Los atletas etíopes recibieron amenazas de que si alguno de ellos decide no participar en una reunión con Netanyahu será castigado junto con el resto del equipo.

Con ocasión de la celebración del 20.º aniversario de la fundación de la liga israelí-etíope de fútbol sala, los jugadores fueron invitados al evento, en que también participará el primer ministro israelí, Benjamín Netanyahu.

Sin embargo, la negación de asistencia por parte de cada uno de los jugadores conllevará castigos que no solo afectarán al jugador en cuestión sino también al equipo entero, según ha recogido este miércoles el medio israelí Ynet.

Según un comunicado repartido entre los jugadores, los castigos incluyen la eliminación del jugador que se niega a participar en el evento hasta el fin de la temporada. Además, el equipo perderá puntos por las victorias que consigue y será eliminado por completo de la liga si aparece en el evento con menos de la mitad de sus jugadores.
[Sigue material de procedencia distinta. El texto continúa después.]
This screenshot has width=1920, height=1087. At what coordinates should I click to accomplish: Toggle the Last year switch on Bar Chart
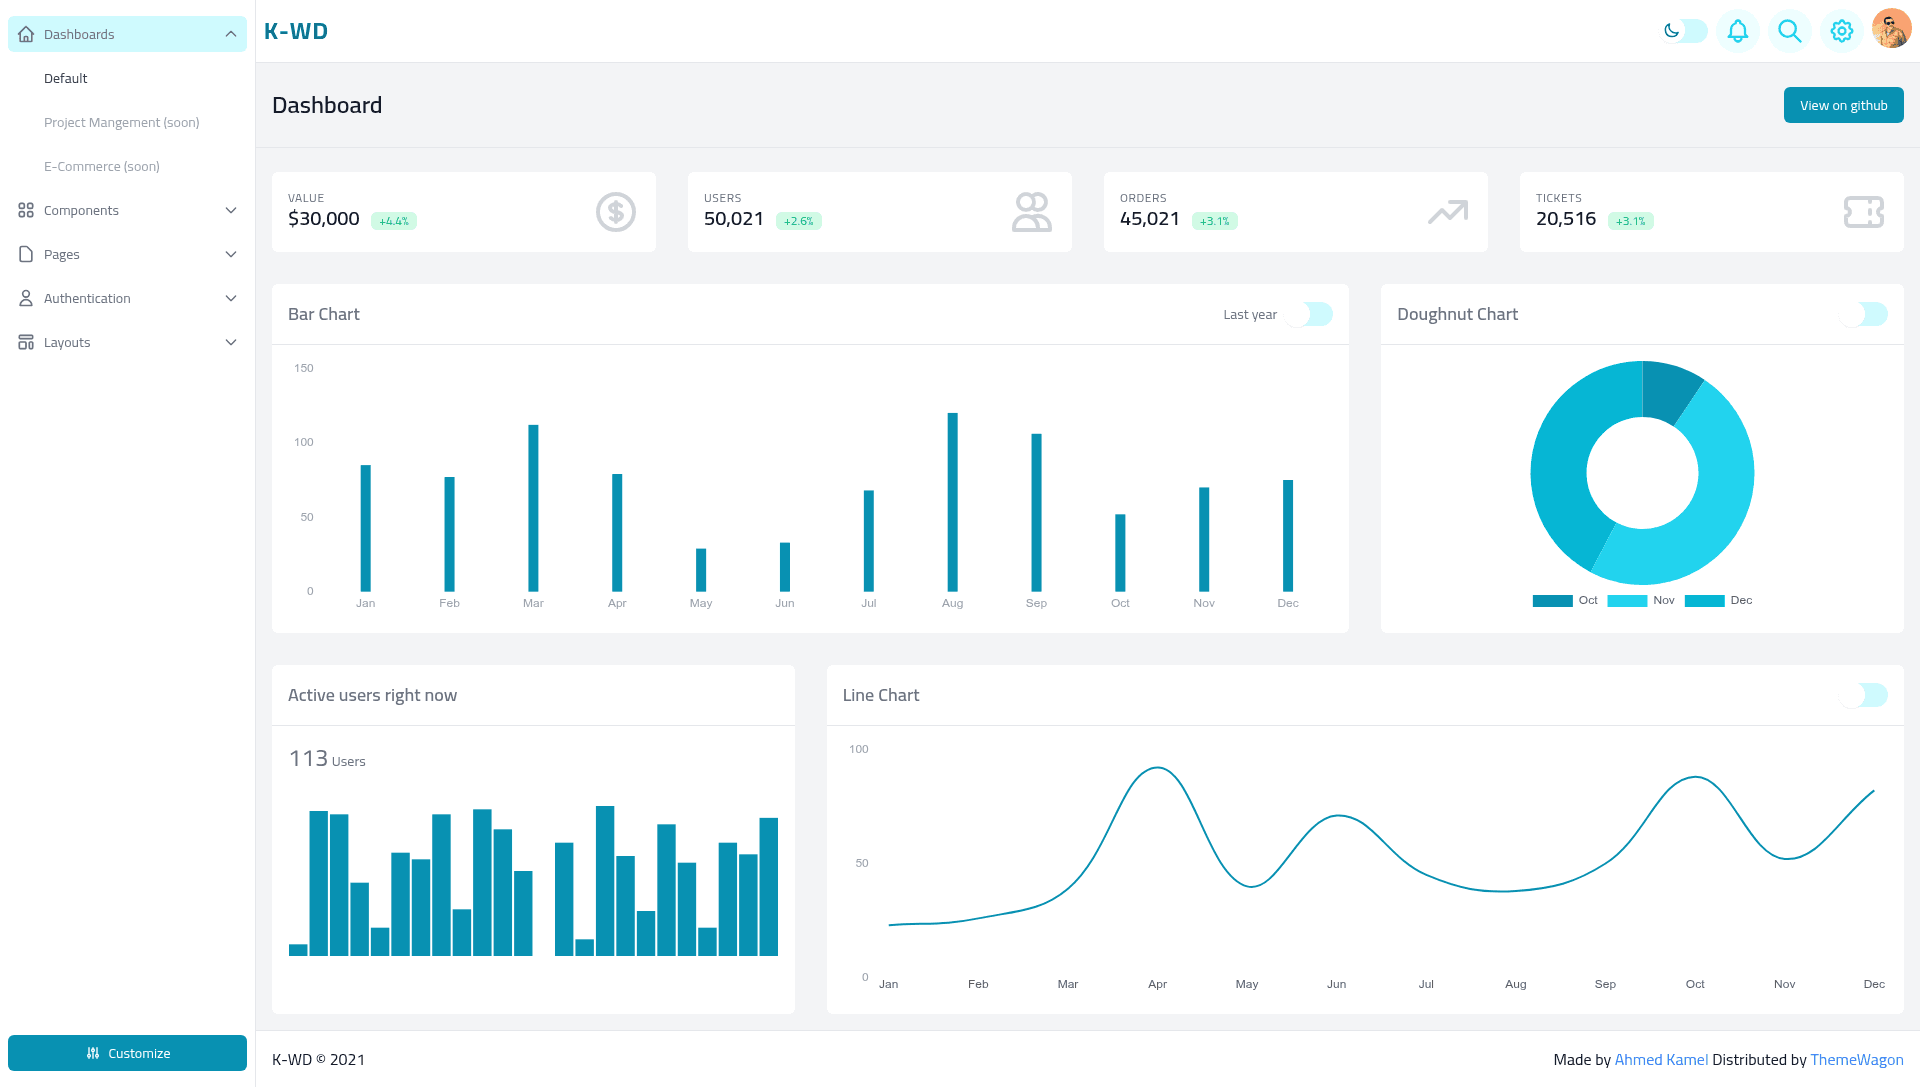(x=1310, y=314)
Los jugadores, que sí participan en el evento, no están permitidos a hacer ningún tipo de comentarios políticos, añade el medio israelí.

Tzahi Azaria, jefe de la liga de fútsal, ha respondido que Netanyahu, en un principio, no iba a asistir al evento y fue invitado posteriormente.

“Hemos comunicado a todos los jugadores que la participación en todos los eventos es obligatoria (…) Quien esté en la liga debe tomar parte en el evento. El evento no tiene nada que ver con la política ni con Likud”, partido liderado por Netanyahu, ha sostenido Azaria.

 

Los etíopes forman una comunidad que sufre terriblemente de discriminación en los territorios ocupados palestinos.

Muchos de ellos llegaron en un puente aéreo desde Adís Abeba, capital de Etiopia, hasta Tel Aviv, en el oeste de las tierras de Palestina ocupada, para acabar en poblados marginales.

Más de 14 000 judíos africanos fueron evacuados por Israel en 36 horas durante la operación Salomón, en un éxodo que asombró al mundo en 1991. Pero el periplo de 2500 kilómetros que recorrió la tribu perdida falasha o Beta Israel hasta la “Tierra Prometida” supuso también un viaje en el tiempo que se estrelló contra la discriminación de una sociedad de castas.

En la segunda mitad del siglo XX, y tras ocupar los territorios palestinos, el régimen israelí se interesó muy pronto por la suerte de los judíos africanos con el fin de cambiar el tejido social de las tierras palestinas, sin embargo, esa gente nunca fue bienvenida en tierras usurpadas y está sometida al racismo institucionalizado.